THE STATUS in the world of letters of that type of fiction which finds its principal motive in the unravelment of crimes or similar intricate mysteries presents certain anomalies. By the critic and the professedly literary person the detective story — to adopt the unprepossessing name by which this class of fiction is now universally known — is apt to be dismissed contemptuously as outside the pale of literature, to be conceived of as a type of work produced by half-educated and wholly incompetent writers for consumption by office boys, factory girls, and other persons devoid of culture and literary taste.

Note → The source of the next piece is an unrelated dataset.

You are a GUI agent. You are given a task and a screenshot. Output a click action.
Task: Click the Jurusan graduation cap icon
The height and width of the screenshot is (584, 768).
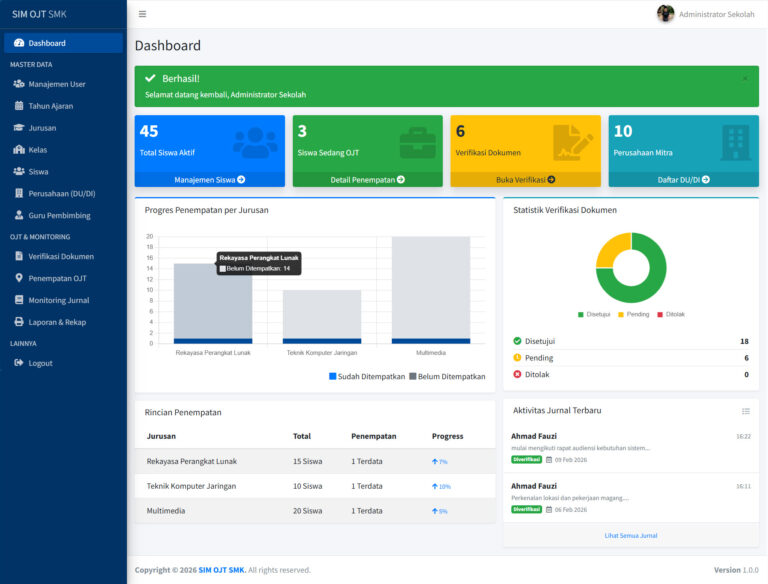[x=19, y=128]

   That such works are produced by such writers for such readers is an undeniable truth; but in mere badness of quality the detective story holds no monopoly. By similar writers and for similar readers there are produced love stories, romances, and even historical tales of no better quality. But there is this difference: that, whereas the place in literature of the love story or the romance has been determined by the consideration of the masterpieces of each type, the detective story appears to have been judged by its failures. The status of the whole class has been fixed by an estimate formed from inferior samples.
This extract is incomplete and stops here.